Healing the Sick
Michael Moore’s Sicko, whatever else it may be, provides a great illustration of the sticking point of the idea of a market for health care. One of the early scenes is a story of a man who, having the tips of two fingers severed by a table saw, is given a price for attaching each fingertip. He opts for the less expensive (and less damaged) ring finger and leaves the middle finger about ½ inch shorter. Really, from the standpoint of classical economics, this is the ideal scenario: He was given an explicit option between alternatives and allowed to place a value (in this case how much debt he was willing to incur) on the “good” of each fingertip. Most people don’t get to make such clear, rational decisions about their health care in extreme situations.
Yet, to many, if not most, people, the whole situation is morally reprehensible. The idea that there existed a way to make him whole again, it was within reach, and would not harm (other than opportunity cost – which may be the key,) anyone else to perform just screams of a moral duty to perform. The idea of negotiating over a part of someone’s body just seems monstrous. The rational arguments are all there: someone spent time and energy developing the technique and deserves to be compensated; an expert surgeon would be required to spend time and skill he spent years developing; the overhead costs of the hospital and operating theater need to be maintained so they’ll continue to be there; and a dozen others. Still, there is something about the entire matter that screams violation back though the recesses of the primitive brain and refuses to let anyone sleep at night, regardless of the utility equation. The most basic things within us are shouting, “good can be done, good must be done here.”
This is the problem (well, one of them) with the entire matter. Unless people are willing to accept that decisions considered cruel and inhuman can, will, and must be made; unless the public at large is willing to accept going back to Victorian attitudes of the justice of misery and suffering; then a true market for health care can not exist. Free exchange requires an option to walk away. Period. Anything else is not a market. It may be a pseudo-market hybrid, it may be a competition-restricted option to dole out a tax credit to six or seven different corporations, but it will not be a free market.
Indigent care remains the ignored thousand-pound gorilla in the room that serves signal for the entire system. It is not obligatory to convert every hospital to a single-source system administered with government funds (taken, of course, by force – a form of moral transgression in its own right,) but is a half-way part-way maybe system a better alternative? Federal programs already make up for an enormous portion of the medical dollar, and often those not covered are tasked to make up the profit shortfall of the government system. Would it stifle innovation? Maybe. Would it discourage so many from entering the industry? Sure. Is this a circle that can’t be squared? Quite possibly.
However, until it’s looked into the eye with something other than facile, milquetoast reasoning it’s only going to get worse.

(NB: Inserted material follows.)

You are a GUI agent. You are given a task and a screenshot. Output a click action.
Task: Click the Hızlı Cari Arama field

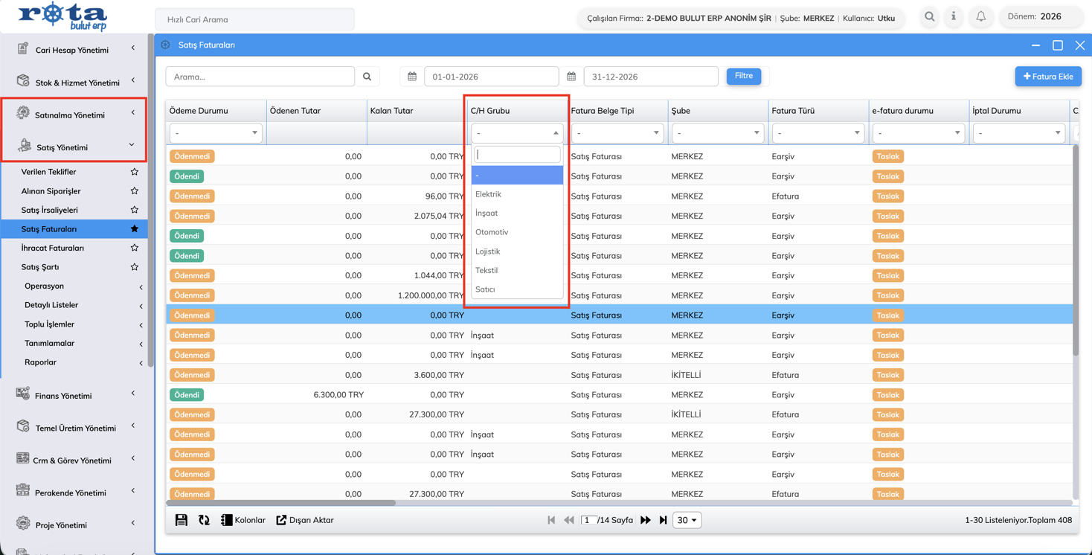254,19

Compare: Socialized Medicine?
N.B: Slate’s Dana Stevens had a great observation about the film: Hasn’t Mr. Moore’s arch-nemesis General Motors essentially bankrupted itself paying for healthcare? The irony.

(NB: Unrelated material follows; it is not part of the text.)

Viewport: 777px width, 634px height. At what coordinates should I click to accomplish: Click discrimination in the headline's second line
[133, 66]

Yet, to many, if not most, people, the whole situation is morally reprehensible. The idea that there existed a way to make him whole again, it was within reach, and would not harm (other than opportunity cost – which may be the key,) anyone else to perform just screams of a moral duty to perform. The idea of negotiating over a part of someone’s body just seems monstrous. The rational arguments are all there: someone spent time and energy developing the technique and deserves to be compensated; an expert surgeon would be required to spend time and skill he spent years developing; the overhead costs of the hospital and operating theater need to be maintained so they’ll continue to be there; and a dozen others. Still, there is something about the entire matter that screams violation back though the recesses of the primitive brain and refuses to let anyone sleep at night, regardless of the utility equation. The most basic things within us are shouting, “good can be done, good must be done here.”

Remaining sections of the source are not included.